#### Work item:
In the records below, find the line that holds "The image size is (420, 469).". Restate it and every later line exactly, stopping at the end and skipping pictures.

#### Records from a dataset:
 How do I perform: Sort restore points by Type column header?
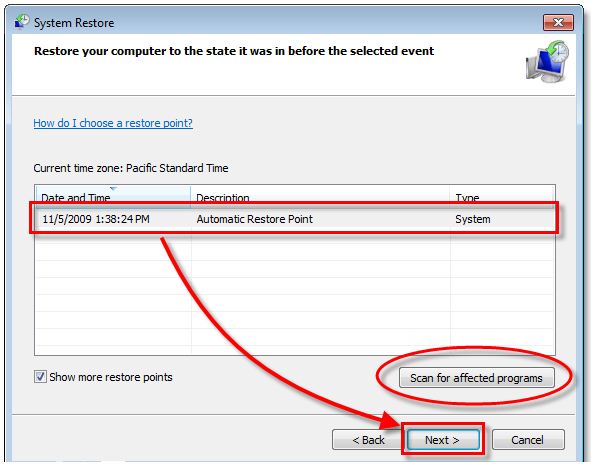[502, 197]
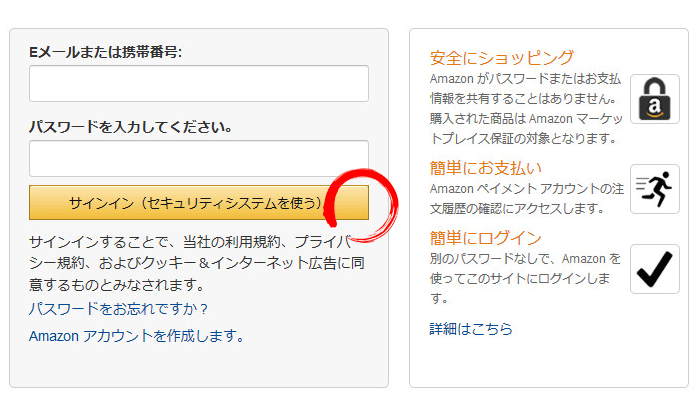Focus the Eメールまたは携帯番号 input box

(x=199, y=83)
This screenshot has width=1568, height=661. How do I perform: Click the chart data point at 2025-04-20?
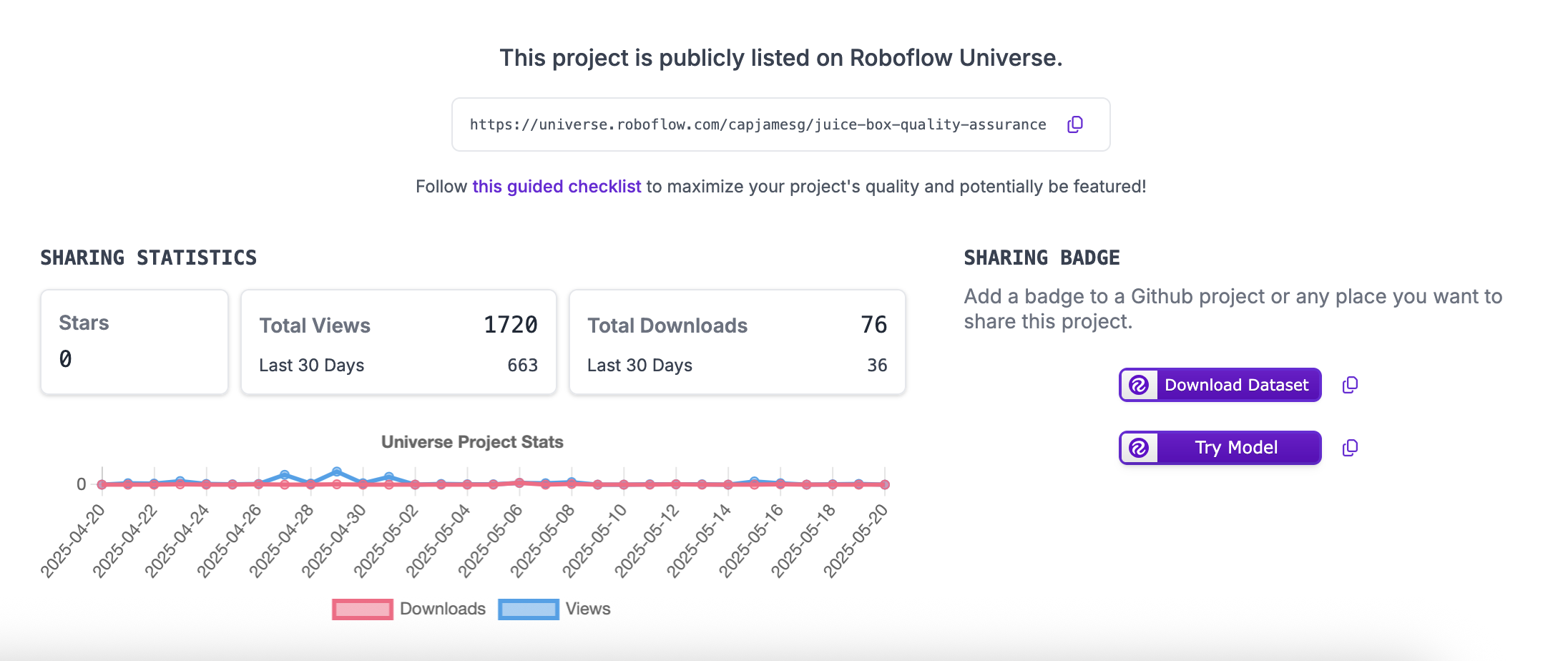102,484
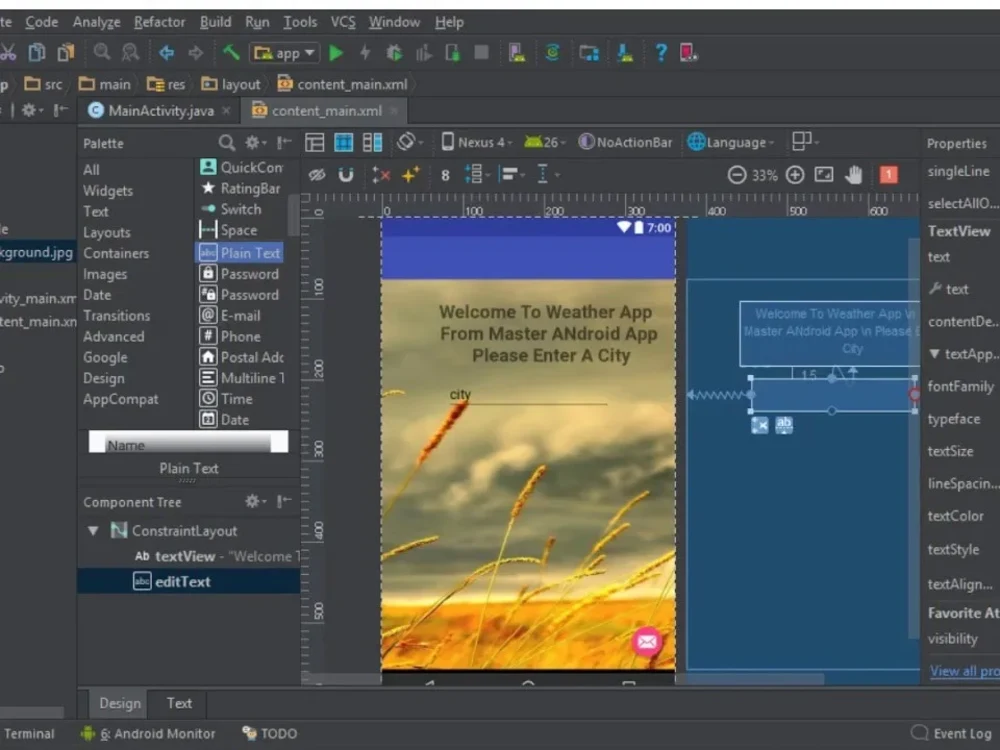
Task: Open the Nexus 4 device dropdown
Action: tap(475, 143)
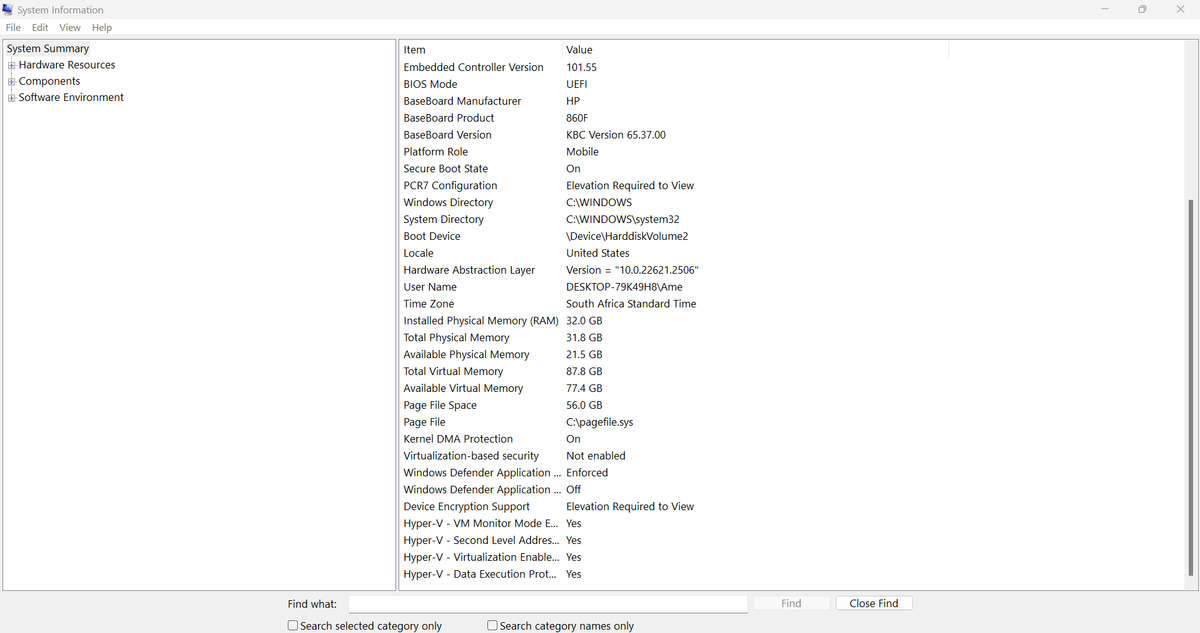Select System Summary in the navigation pane
1200x633 pixels.
[47, 47]
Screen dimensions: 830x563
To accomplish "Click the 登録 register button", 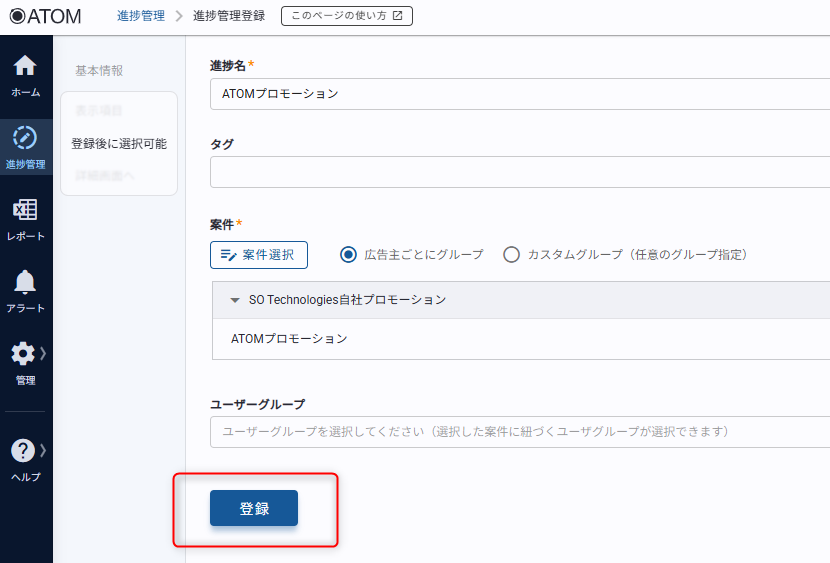I will pos(254,508).
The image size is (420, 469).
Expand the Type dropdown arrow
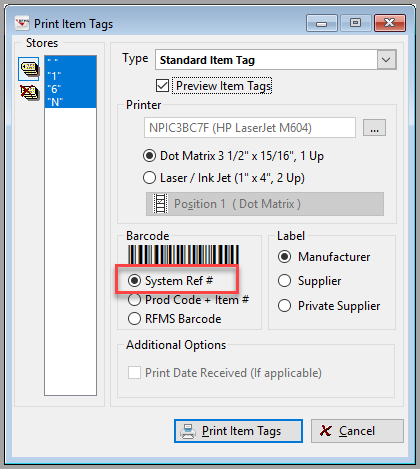coord(386,60)
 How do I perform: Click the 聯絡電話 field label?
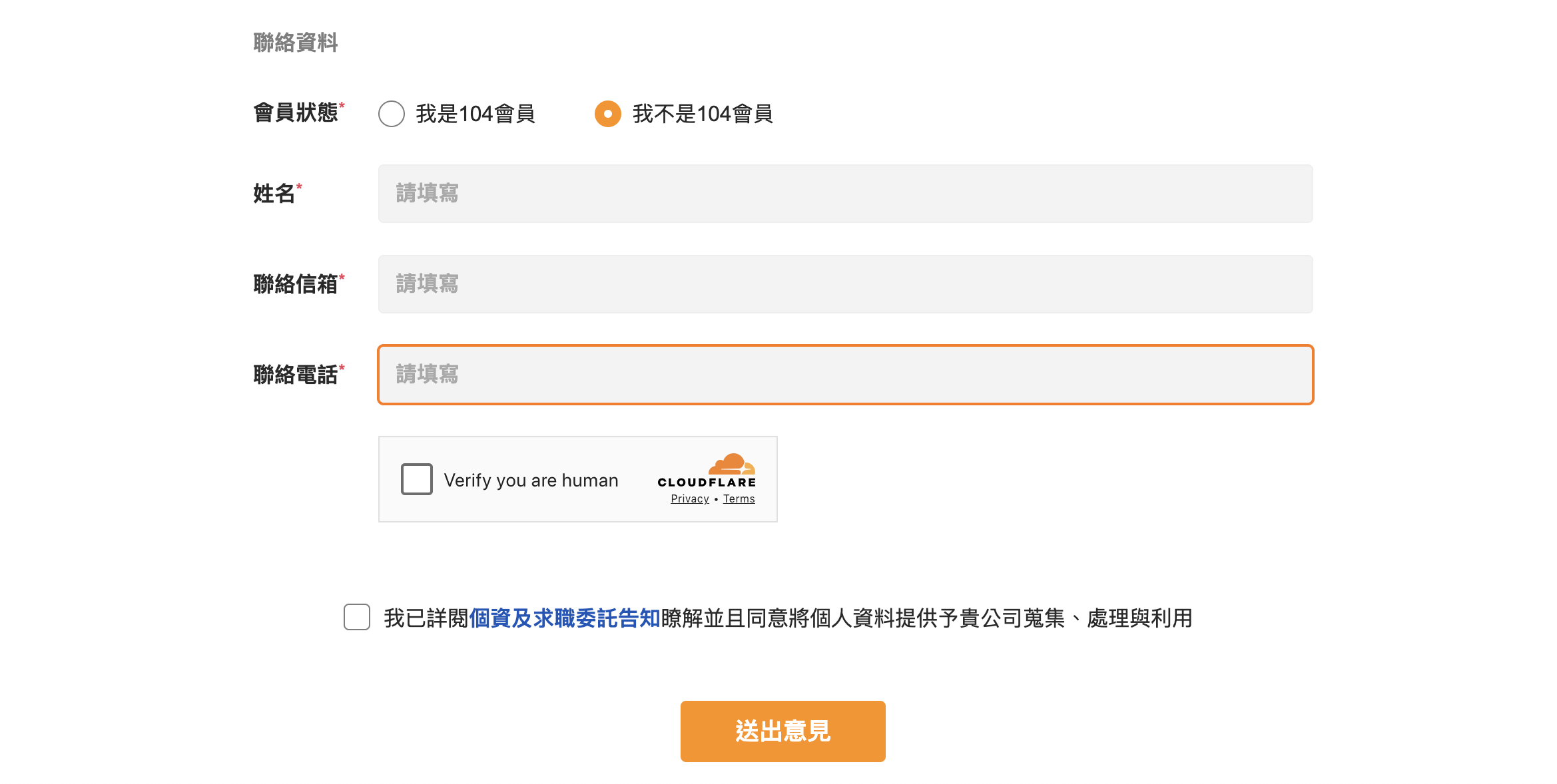tap(296, 375)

#### Answer:
The image size is (420, 469).
Expand the Type dropdown arrow
coord(386,60)
 How do I perform: Click the 聯絡電話 field label?
tap(296, 375)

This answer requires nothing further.